Pois tinham ilusões e não avaliavam as qualidades interiores das pessoas.
Ainda na
infância, nos anos 80, descobri que em Curitiba havia um concurso de beleza
bizarro chamado Glamour Girl, onde as moças usavam cortes selvagens, estilo a
pantera Sara Fawcet, com permanentes e laquês. Sem falar dos vestidos de paetês
que transformavam as jovens em verdadeiras árvores de Natal de shoppings. Logo
pensei:
- Um dia,
ainda participarei de um concurso destes, só para pegar o microfone e falar
tudo o que penso de um evento assim.
Porém
descobri que meu sonho era praticamente impossível.
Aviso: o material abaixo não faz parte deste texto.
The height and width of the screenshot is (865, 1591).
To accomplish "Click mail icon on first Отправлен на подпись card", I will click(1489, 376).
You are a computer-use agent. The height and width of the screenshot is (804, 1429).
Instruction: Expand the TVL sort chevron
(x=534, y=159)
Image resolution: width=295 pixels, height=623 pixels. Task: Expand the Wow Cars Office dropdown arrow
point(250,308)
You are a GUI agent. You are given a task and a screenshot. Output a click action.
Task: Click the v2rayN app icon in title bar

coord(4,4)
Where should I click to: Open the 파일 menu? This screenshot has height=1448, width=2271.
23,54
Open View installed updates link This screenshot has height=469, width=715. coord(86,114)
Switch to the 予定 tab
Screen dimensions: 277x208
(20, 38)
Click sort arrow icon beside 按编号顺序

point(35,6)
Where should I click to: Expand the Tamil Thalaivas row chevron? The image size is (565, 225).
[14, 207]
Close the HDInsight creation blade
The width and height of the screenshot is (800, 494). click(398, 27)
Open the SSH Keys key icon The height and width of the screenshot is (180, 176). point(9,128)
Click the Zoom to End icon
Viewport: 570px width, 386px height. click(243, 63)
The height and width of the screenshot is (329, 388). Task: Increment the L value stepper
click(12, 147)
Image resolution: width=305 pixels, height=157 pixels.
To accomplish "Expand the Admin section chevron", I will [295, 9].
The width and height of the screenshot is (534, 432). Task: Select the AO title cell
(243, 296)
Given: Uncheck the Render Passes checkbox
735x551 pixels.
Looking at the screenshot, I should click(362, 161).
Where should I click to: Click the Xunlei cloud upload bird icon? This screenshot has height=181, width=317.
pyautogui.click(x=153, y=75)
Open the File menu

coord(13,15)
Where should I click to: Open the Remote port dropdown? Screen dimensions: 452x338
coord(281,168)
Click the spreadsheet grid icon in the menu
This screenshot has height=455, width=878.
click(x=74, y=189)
Pois as participantes
pertenciam à classe alta da cidade e os convites eram caros.
Os anos 90
chegaram e o concurso bizarro continuou. Porém um dia precisei posar na casa da
minha avó e notei que o Glamour Girl, daquele ano, seria realizado num clube
perto do bairro dela. Assim esperei ela dormir, peguei um vestido de paetês,
botei laquê no meu cabelo que era naturalmente crespo e fiz maquiagem de vilã
de novela mexicana. Por cima, da roupa extravagante, coloquei uma capa comprida
e fui a pé até o local. Mas para entrar precisava de convite e eu não tinha
grana para comprar o bilhete. Deste jeito, decidi penetrar pelos fundos e menti
ao vigilante:
- Eu sou a
repentista contratada para animar o evento.
- Diga uma
palavra que eu faço um poema com o tema que você escolheu.
Desta
maneira o guarda respondeu:
- Paz.
Naquele
mesmo instante eu disse:
“- Eu
virarei a verdadeira paz
Se você me deixar entrar
Neste clube
da cor lilás
Para que eu
possa me apresentar.”
Após este
verso, o guarda me deixou entrar.
Do camarim
observei algumas candidatas desfilarem até o apresentador exclamar:
- Agora,
teremos um intervalo!
Como um
raio, entrei no palco, peguei o microfone e falei:
- Boa noite!
- Sou
repentista!
- Diga uma
palavra que eu faço um poema com o tema sugerido.
Uma mulher
gritou do fundo:
- Beleza!
Eu fiz o
verso:
“- Dizem que
a beleza
Não enche a
mesa
A bela
física é apenas uma armadura
Pois, o que
vale é uma alma com ternura.”
Logo,
perguntei:
- Mais
alguma sugestão?
Um senhor
falou:
- Concurso.
Deste jeito
declamei:
“- Beleza
interior não se mede em concurso
O que vale é
um caloroso abraço de urso
Quem desfila
hoje como uma delicada borboleta
No futuro
poderá virar um maracujá de gaveta.”
Rapidamente
indaguei:
- Mais
alguma palavra?
Uma senhora
gritou:
- Cabelo!
Eu disse:
“- O cabelo
é a moldura do rosto
Que deve ter
um penteado de bom gosto
Mas no
desfile só tem laquê e permanente
De ser livre
e solto, o cabelo fica carente.”
Recebi
muitas palmas. Mas, de repente, um senhor careca e muito calmo, falou com
educação:
- Parabéns,
menina.
- Mas acho
que seu show não estava na agenda.
- Apesar da
sua invasão, gostaria de abrir o espaço da minha coluna, do jornal, para alguns
poemas seus. Porém, agora peço a gentileza de deixar o palco porque o evento
precisa seguir normalmente.
Agradeci a
aquele senhor com a cabeça e notei que os seguranças estavam me olhando torto.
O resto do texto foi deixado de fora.